Pamela Adlon has recurred on "Louie" since its first season as his on-again-off-again girlfriend Pamela, but her nomination this year for Best Comedy Guest Actress is her first for her work on-screen. However, it's far from her first recognition at the Emmys: she also contends for Best Comedy as a producer of the series, and she shared a Comedy Writing bid with Louis C.K. in 2013. Before that, she won Best Voice-Over Performance in 2002 for playing multiple characters in the FOX animated sitcom "King of the Hill." Will she prevail a second time thanks to her episode submission, "Bobby's House"?
SYNOPSIS: Pamela laughs at Louie after he's assaulted by a woman, but when he asks her for makeup to cover up his bruises, she's inspired to make an unusual request: to make him up as a woman for gender-reversal role-play. Louie reluctantly agrees, and she masquerades as Peter to seduce his feminine alter ego, Jornetha. However, when Louie reveals how moved he was by the experience, Pamela realizes that he can't handle a casual relationship and breaks up with him rather than string him along. She can't help but smile when she sees his mascara running when he cries.
Will Adlon win her first Emmy for an on-screen performance? Let's weigh the pros and cons:
"Louie" has struggled for recognition in guest categories, but the last time the show earned a bid in this race, for Melissa Leo in 2013, she won.
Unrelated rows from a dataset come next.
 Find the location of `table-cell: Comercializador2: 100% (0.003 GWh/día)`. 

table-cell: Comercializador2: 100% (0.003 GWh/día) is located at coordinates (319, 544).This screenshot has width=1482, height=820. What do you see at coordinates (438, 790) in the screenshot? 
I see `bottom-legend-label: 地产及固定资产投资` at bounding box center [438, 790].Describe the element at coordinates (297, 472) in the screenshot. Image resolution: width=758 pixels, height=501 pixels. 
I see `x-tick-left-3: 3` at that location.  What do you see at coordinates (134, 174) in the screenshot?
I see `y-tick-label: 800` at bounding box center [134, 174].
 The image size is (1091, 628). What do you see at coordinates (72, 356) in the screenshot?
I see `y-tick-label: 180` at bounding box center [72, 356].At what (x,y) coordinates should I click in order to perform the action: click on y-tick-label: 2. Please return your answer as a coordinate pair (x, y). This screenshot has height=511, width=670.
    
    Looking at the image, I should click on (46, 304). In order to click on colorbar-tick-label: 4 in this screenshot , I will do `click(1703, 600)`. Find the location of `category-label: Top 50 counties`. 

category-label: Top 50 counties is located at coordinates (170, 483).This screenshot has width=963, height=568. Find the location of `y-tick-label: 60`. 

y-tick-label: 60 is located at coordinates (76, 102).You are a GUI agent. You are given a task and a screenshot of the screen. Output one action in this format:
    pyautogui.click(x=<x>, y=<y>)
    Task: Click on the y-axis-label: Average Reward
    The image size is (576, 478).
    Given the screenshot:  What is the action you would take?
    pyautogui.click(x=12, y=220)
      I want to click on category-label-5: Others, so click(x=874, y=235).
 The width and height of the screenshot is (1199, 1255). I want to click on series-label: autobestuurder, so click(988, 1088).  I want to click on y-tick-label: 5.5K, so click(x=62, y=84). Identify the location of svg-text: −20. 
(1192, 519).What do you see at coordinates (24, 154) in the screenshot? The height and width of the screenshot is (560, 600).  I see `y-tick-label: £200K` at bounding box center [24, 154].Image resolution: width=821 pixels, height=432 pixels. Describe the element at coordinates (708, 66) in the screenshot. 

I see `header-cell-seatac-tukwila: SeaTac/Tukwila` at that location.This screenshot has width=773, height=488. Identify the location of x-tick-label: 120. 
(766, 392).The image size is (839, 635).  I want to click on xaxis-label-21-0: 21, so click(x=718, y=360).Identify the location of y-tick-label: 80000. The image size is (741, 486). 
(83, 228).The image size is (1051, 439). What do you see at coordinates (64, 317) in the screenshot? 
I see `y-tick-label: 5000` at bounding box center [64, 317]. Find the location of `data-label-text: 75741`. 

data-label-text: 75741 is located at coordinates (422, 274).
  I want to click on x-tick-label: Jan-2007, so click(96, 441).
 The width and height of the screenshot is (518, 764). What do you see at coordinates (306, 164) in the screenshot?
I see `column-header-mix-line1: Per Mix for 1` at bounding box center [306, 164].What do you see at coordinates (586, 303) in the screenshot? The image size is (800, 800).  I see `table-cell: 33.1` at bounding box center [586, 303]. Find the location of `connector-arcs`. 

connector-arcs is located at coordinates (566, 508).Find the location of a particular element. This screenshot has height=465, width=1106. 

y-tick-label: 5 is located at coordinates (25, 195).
And like Leo, Adlon plays an aggressive lover who unexpectedly manhandles Louie.
It's not a dual role, per se, but voters will nevertheless get to see Adlon as both Pamela and her masculine persona Peter, which demonstrates her range.
Though she's not a household name, her impressive resume and accolades, including two WGA Awards and a PGA nomination, make her a prominent industry figure who voters might rally around, especially if they consider her creative contribution to "Louie" as a writer and producer.
She makes fun of an injured Louie and breaks his heart in the end, so voters may consider her unlikable.
Her scenes are more wry than uproarious, so she doesn't get to deliver the kinds of showy emotional fireworks or belly laughs voters often look for.